© Photo Tony Gentile / Reuters
Le Vatican.
Le procès de Paolo Gabriele, l'ancien majordome de Benoît XVI, accusé de « vol aggravé », s'est ouvert ce samedi matin au Vatican.

Le plus petit Etat du monde face à son plus grand scandale. Paolo Gabriele, l'ancien majordome de Benoît XVI, qui vivait dans l'ombre du Souverain Pontife depuis plus de six ans, comparaît à partir de ce samedi matin devant la justice du Vatican. Ce valet muet, homme de confiance de Sa Sainteté, qui l'appelait affectueusement « Paoletto », est accusé d'avoir trahi Son patron. De l'avoir volé -un chèque de 100 000 euros à l'ordre du pape, une pépite d'or, un livre du XVIe siècle, ou encore des documents secrets, retrouvés à son domicile au cours d'une perquisition. Et d'avoir diffusé ces documents confidentiels dans une entreprise de déstabilisation stupéfiante. Si Paolo Gabriele reconnaît les faits, il assure qu'il avait l'intention de rendre ces objets à leur propriétaire, et que son but était loyal: « créer un choc », et faire réaliser à Benoît XVI ce qu'il se passait sous son nez, au sein de sa propre Eglise, sans qu'il s'en rende compte - luttes de pouvoir, corruption et autres manigances financières. L'homme de 46 ans, qui avait «toujours été intéressé par le monde du renseignement», se voyait comme un « agent infiltré de l'Esprit Saint », luttant pour «ramener l'Eglise dans le droit chemin».

Ce père de trois enfants était si intime du pape qu'il l'aidait à s'habiller, lui préparait ses repas, et l'accompagnait à toutes ses messes et audiences, y compris dans la fameuse « papamobile », la voiture du pape. Véritable homme à tout faire, et surtout homme de confiance de l'évêque de Rome, il a été arrêté le 23 mai. Libéré et assigné à résidence le 21 juillet dernier, il a demandé pardon à Benoit XVI. L'affaire a bien fait l'effet d'un électrochoc, mais pas pour les raisons qu'il souhaitait, au point qu'elle a été surnommée le « VatiLeaks ».

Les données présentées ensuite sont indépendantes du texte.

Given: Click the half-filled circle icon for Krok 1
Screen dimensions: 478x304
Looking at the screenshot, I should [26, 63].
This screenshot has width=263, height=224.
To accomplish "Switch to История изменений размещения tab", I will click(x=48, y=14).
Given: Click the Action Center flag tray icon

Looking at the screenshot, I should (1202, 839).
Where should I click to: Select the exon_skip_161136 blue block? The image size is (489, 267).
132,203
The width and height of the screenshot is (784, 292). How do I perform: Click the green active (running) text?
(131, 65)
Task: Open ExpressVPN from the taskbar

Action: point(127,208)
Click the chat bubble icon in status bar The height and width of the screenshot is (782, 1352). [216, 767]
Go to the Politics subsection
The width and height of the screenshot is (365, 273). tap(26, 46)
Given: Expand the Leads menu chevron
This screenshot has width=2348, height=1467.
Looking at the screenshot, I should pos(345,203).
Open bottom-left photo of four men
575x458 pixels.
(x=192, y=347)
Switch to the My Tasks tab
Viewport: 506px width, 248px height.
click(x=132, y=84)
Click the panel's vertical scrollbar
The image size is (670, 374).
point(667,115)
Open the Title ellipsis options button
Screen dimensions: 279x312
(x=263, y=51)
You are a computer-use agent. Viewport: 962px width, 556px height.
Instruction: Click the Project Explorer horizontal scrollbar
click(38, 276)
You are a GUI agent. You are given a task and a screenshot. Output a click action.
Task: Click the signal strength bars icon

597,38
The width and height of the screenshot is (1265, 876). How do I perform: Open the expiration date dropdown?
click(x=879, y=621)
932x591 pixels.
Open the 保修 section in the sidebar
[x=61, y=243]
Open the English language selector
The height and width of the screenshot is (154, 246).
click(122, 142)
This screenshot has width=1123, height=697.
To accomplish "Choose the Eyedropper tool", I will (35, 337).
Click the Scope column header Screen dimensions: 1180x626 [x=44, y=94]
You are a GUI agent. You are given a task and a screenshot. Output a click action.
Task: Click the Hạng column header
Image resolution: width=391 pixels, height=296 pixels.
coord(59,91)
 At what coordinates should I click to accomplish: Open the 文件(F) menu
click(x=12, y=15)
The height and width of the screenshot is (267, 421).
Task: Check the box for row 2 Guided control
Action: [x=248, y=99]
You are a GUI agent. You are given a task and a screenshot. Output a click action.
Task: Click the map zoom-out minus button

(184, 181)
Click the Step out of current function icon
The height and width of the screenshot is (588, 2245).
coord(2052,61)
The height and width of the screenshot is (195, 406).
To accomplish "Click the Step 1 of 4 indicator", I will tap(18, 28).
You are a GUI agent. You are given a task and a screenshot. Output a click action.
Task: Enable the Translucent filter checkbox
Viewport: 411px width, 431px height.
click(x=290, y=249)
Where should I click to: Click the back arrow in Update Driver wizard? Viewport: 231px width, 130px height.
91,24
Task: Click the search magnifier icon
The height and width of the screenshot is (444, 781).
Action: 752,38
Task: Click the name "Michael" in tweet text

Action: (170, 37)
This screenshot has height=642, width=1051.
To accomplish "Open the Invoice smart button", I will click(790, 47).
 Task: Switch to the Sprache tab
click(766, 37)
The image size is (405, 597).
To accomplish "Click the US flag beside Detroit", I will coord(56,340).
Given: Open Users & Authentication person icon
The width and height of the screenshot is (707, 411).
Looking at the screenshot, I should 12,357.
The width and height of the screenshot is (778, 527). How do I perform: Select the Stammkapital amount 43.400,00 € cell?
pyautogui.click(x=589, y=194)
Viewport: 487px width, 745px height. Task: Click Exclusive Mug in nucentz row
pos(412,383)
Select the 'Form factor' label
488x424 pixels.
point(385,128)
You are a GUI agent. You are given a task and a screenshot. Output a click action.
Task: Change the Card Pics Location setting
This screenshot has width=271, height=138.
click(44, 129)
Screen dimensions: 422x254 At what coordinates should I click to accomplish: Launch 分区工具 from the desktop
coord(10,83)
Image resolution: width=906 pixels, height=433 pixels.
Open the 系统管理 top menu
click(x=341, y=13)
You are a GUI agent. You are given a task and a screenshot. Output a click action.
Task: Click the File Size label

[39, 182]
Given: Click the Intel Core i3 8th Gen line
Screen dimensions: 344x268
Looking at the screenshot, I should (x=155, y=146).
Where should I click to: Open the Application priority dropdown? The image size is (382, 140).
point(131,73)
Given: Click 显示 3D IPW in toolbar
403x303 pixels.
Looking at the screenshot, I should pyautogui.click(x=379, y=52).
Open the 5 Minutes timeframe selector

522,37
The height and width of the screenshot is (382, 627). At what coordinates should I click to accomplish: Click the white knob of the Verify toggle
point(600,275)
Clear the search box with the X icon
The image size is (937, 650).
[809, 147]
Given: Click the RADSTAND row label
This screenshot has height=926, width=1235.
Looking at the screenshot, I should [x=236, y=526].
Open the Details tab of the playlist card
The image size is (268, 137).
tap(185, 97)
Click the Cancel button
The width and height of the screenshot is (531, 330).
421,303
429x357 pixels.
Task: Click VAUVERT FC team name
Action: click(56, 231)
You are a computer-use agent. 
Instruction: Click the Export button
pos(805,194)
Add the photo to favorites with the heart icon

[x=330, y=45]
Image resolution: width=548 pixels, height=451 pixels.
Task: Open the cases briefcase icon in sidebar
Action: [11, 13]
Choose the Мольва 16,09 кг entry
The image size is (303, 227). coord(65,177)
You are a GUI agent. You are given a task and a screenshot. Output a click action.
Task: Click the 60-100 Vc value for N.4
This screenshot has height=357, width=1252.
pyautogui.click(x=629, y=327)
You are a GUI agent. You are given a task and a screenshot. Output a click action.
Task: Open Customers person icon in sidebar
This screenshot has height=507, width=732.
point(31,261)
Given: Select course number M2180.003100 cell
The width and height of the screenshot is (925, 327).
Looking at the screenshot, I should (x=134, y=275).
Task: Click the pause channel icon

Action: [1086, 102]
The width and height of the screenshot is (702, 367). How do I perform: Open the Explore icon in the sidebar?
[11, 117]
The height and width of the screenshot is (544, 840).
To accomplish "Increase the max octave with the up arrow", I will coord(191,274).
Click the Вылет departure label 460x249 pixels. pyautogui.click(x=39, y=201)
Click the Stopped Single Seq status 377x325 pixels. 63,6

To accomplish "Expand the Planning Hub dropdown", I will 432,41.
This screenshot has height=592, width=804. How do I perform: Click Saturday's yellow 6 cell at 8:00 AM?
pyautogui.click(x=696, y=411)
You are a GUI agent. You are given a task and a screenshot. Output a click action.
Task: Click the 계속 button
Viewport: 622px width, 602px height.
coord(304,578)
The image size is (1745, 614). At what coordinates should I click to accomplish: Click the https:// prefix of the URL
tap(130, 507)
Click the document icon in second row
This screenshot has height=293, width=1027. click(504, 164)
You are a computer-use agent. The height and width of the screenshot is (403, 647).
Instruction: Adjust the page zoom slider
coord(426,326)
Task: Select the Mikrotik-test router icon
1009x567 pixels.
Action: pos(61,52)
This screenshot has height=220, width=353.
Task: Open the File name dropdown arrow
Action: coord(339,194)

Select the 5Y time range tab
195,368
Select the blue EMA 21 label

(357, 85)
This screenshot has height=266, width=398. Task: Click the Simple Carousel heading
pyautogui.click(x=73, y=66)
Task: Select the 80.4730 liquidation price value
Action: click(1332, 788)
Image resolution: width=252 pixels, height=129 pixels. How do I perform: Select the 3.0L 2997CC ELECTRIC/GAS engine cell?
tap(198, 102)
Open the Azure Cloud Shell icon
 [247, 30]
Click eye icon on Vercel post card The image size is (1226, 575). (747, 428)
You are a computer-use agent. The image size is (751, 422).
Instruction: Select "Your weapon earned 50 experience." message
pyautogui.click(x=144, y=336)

(Paolo Gabriele apparaît au premier plan. Photo Reuters)
Quatre ans de prison ou le pardon du pape

Son procès se déroule dans une petite salle, qui ne peut accueillir que quelques dizaines de personnes. De fait, seul un groupe de huit journalistes a été autorisé à y pénétrer et informera les autres reporters du déroulement de la première audience, censée durer jusqu'à trois heures, précise l'agence Reuters. Les caméras de télévision ne sont pas admises dans la salle, pas plus que les magnétophones. De son côté, le Vatican a prévu de diffuser une courte vidéo, sans le son, du début de chaque séance. On ignore combien de temps durera le procès.

Paolo Gabriele est jugé aux côtés de Claudio Sciarpelletti, un informaticien du Vatican qui pourrait écoper d'un an d'emprisonnement pour complicité. Le majordome, lui, encourt quatre ans de prison pour « vol aggravé ». S'il est condamné, le quadragénaire, qui possède la double nationalité italo-vaticane, purgera sa peine dans un établissement pénitentiaire italien, car le Vatican ne possède pas de centre pénitentiaire. Mais « Paoletto » espère encore être gracié par celui qu'il a trahi.